El miércoles 12 de noviembre se presentó en el Café de Oriente Museo del Traje de Madrid, el libro La cocina del Alabardero, 50 recetas, 50 años, de Luis Lezama, en el marco de los actos con los que el imperio hostelero creado por el sacerdote amurriano/amurriarra celebra su medio siglo de venturosa vida.

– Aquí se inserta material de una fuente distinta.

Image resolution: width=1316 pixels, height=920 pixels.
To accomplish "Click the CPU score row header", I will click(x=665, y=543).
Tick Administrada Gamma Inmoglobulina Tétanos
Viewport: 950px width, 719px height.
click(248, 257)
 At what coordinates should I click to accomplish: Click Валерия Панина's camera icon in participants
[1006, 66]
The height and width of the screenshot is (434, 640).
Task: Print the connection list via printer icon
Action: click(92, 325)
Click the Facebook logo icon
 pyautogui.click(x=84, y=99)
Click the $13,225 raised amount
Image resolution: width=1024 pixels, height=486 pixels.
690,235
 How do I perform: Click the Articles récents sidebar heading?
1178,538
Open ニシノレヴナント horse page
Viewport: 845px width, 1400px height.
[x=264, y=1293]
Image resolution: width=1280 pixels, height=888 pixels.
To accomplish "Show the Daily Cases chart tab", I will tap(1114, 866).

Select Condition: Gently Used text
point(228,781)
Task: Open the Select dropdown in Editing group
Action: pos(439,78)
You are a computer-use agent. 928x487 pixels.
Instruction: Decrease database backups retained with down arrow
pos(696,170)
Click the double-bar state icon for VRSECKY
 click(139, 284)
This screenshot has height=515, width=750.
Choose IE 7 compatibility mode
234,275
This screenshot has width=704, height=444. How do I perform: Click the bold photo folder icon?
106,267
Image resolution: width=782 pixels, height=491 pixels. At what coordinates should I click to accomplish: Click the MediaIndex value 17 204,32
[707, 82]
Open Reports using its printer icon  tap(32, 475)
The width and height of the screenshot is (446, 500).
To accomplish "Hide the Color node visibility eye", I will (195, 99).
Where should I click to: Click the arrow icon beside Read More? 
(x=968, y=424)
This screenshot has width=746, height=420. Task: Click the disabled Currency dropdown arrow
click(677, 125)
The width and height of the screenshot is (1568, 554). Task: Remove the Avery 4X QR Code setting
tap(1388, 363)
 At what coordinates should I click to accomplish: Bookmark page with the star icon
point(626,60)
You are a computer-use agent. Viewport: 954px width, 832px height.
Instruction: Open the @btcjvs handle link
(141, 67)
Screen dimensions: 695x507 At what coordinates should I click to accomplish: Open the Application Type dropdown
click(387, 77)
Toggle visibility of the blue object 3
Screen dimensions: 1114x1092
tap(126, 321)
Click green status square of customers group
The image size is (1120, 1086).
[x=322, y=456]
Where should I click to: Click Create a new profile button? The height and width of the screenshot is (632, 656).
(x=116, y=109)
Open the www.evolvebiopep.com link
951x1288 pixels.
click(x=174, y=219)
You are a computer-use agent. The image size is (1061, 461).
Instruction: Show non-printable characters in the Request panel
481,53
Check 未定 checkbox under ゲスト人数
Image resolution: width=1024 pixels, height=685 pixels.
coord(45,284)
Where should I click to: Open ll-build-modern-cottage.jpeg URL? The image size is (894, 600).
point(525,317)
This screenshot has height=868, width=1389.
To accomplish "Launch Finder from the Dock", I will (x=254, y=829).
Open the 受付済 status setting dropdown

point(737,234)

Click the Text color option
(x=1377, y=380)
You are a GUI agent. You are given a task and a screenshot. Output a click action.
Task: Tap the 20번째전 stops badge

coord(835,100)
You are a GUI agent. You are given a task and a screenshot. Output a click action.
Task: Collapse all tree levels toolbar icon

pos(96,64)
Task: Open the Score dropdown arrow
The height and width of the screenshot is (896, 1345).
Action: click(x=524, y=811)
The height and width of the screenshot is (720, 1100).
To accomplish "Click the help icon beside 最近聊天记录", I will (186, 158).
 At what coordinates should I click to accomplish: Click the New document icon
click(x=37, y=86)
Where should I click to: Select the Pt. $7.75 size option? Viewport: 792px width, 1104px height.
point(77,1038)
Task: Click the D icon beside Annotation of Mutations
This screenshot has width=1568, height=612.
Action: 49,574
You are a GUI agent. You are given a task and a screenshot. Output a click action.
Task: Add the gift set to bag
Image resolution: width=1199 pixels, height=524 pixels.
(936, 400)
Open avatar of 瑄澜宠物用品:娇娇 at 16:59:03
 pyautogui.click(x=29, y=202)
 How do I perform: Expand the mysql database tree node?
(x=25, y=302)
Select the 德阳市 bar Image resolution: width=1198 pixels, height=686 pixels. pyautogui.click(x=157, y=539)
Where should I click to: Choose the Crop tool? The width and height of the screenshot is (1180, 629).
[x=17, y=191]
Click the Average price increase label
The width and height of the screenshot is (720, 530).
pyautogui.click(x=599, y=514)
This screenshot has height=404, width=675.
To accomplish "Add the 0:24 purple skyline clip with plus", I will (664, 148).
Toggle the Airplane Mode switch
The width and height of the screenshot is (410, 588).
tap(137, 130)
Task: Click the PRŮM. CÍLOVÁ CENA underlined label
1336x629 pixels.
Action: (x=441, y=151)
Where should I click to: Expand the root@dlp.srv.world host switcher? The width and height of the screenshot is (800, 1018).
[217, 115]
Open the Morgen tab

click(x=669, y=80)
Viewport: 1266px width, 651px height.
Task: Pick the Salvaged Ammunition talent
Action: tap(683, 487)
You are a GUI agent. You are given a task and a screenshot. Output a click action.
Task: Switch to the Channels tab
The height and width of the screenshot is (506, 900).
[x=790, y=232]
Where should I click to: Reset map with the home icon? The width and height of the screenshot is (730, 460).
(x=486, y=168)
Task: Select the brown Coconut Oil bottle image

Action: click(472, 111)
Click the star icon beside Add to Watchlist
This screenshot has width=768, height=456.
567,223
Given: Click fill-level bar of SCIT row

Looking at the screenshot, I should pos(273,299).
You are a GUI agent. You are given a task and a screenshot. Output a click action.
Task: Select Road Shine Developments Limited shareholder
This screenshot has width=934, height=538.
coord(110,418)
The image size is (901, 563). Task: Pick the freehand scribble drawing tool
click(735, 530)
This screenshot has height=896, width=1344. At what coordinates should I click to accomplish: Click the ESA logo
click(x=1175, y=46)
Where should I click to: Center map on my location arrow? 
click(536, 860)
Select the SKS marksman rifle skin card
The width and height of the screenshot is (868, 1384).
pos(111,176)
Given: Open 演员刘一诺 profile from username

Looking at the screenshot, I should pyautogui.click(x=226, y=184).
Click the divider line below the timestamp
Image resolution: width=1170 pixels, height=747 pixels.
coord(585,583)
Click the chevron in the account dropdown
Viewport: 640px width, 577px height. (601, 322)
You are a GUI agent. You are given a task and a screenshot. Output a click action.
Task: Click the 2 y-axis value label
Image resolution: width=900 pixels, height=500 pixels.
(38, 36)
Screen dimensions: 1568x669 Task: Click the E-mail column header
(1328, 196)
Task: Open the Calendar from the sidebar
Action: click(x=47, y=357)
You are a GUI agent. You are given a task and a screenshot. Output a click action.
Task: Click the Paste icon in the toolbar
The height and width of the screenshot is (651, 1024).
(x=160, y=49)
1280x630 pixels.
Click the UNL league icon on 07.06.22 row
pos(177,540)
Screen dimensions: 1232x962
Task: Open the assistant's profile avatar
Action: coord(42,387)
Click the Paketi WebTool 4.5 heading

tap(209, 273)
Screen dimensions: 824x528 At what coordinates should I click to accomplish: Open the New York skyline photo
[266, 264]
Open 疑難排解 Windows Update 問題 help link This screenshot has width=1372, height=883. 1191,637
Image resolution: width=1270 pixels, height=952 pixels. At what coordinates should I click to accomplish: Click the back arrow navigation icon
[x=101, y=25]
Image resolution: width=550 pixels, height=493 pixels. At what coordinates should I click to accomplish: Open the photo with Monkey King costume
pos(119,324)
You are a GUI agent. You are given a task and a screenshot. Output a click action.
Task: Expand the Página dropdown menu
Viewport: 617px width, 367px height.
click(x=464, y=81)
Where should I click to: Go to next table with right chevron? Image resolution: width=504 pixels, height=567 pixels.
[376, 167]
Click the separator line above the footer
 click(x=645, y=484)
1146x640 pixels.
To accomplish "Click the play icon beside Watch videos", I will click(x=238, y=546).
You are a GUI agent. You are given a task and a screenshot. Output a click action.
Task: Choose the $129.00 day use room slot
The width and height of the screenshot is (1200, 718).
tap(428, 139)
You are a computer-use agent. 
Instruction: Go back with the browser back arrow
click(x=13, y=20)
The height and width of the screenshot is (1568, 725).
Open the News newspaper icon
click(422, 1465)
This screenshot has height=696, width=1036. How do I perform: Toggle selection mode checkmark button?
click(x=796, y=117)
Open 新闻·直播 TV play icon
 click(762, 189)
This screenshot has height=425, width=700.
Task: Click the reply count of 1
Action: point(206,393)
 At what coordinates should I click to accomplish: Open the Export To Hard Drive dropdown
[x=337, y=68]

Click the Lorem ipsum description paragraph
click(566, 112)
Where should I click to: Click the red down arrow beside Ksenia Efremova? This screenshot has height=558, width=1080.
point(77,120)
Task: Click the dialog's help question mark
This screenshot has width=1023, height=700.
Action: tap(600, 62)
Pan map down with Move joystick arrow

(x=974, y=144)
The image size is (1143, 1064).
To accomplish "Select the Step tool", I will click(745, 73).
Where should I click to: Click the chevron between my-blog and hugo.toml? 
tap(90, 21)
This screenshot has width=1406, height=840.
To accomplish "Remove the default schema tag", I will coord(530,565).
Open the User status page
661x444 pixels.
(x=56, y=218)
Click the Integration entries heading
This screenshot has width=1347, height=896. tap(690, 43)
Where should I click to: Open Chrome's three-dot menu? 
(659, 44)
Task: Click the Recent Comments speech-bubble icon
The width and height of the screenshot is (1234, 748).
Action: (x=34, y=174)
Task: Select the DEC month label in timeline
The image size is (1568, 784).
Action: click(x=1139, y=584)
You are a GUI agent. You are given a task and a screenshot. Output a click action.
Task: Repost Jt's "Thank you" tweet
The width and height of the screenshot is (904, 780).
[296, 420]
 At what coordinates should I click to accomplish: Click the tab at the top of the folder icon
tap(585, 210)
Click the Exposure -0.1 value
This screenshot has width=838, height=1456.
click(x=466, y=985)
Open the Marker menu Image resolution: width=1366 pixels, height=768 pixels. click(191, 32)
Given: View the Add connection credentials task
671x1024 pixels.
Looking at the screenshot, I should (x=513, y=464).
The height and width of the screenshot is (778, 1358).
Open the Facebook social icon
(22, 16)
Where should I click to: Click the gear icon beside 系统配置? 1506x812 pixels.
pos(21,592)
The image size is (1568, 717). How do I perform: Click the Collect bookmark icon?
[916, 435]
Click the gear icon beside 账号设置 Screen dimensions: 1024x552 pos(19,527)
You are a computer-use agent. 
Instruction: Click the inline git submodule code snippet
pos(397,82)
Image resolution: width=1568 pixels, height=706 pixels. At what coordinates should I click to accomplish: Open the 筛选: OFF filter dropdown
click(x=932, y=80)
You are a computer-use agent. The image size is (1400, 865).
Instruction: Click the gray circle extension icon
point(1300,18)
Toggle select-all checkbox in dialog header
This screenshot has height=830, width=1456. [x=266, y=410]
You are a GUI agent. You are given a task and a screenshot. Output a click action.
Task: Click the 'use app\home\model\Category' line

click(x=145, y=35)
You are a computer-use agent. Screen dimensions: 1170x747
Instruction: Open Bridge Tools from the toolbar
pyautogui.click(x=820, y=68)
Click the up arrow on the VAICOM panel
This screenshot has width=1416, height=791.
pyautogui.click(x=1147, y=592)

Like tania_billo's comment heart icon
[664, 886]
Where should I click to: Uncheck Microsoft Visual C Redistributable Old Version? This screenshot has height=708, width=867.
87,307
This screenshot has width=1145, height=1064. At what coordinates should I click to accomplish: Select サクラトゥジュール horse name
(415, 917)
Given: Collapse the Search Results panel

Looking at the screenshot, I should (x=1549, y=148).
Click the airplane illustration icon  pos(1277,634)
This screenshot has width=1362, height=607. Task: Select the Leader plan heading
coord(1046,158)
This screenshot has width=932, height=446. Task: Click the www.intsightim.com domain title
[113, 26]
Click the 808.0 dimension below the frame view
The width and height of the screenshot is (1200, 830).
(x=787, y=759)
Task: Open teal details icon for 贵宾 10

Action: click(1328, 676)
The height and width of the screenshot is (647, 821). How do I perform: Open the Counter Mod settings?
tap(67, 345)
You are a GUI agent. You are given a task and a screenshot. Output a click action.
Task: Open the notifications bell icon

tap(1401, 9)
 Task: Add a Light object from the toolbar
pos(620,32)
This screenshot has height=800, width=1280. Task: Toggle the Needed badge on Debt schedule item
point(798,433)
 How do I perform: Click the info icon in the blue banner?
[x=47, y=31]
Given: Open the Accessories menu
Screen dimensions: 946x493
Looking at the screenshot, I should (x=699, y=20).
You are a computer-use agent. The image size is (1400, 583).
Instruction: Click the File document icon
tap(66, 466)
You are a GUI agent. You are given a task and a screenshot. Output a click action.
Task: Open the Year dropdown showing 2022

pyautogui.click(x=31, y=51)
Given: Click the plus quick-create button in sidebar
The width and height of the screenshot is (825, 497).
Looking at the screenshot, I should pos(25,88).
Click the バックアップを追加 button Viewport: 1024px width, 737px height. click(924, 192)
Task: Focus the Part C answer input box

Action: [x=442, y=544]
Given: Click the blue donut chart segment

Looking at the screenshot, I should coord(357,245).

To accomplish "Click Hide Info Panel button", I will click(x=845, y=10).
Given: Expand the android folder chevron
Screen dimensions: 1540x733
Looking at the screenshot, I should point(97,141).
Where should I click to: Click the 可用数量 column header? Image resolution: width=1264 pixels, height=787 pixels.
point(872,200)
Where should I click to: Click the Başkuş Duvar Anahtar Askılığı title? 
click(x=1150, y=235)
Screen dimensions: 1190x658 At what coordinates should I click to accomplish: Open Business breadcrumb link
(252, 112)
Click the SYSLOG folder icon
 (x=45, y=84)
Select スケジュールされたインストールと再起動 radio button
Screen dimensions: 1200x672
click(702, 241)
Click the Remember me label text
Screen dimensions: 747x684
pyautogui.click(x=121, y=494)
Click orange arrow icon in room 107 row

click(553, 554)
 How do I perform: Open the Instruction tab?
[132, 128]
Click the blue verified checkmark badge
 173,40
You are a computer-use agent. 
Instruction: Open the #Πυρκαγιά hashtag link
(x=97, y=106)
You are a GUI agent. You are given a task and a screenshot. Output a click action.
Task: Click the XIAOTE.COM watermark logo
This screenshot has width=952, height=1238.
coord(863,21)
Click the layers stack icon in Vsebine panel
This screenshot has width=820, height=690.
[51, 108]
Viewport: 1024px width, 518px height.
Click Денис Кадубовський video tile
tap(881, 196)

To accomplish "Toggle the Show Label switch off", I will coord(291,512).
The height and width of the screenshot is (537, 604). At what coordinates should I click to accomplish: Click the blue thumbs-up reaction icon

A comienzos de la década de los sesenta Lezama no sabía nada de cocina ni tampoco le importaba gran cosa, pero en 1962 el entonces internacionalmente afamado asador segoviano Cándido López le enseñó a preparar su cochinillo asado y el cura se llevó la fórmula al Club Santiago que en su parroquia de Chinchón, Madrid, acogía a jóvenes que hoy definiríamos como en riesgo de exclusión social. El experimento debió de sewr un éxito porque en 1974 el cura abrió las puertas de la Taberna del Alabardero, a un paso de la Plaza de Oriente, sobre un concepto de “bistró a la española”, que sería el primer paso de un camino que hoy ha llegado a la categoría de emporio hostelero-gastronómico que desde sus restaurantes y escuelas de cocina sitos en Madrid, Sevilla, Marbella y Washington, factura más de 25 millones de euros anuales. 
Fundador de la Escuela de Hostelería de Sevilla, sus conceptos coquinarios están meridianamente claros y los defiende a capa y crucifijo: “Nuestra escuela y nuestro estilo en todos los establecimientos del grupo se basa en actualizaciones y puestas al día de las recetas tradicionales de nuestras abuelas. Nos situamos en al antípoda de aquellos que se obstinan en hacer cocina tecnoemocional sin tener la formación necesaria para llevarla a cabo. La nueva cocina me parece fantástica, pero para hacer cubismo hay que saber dibujar y hay muchos cocineros que sin saber dibujar se meten en los vericuetos del cubismo”.
Y el apostolado sigue, aunque en estos días hace parada y fonda en las cincuenta mejores recetas de los restaurantes del grupo, editadas en el sello Salsa Books del grupo Planeta.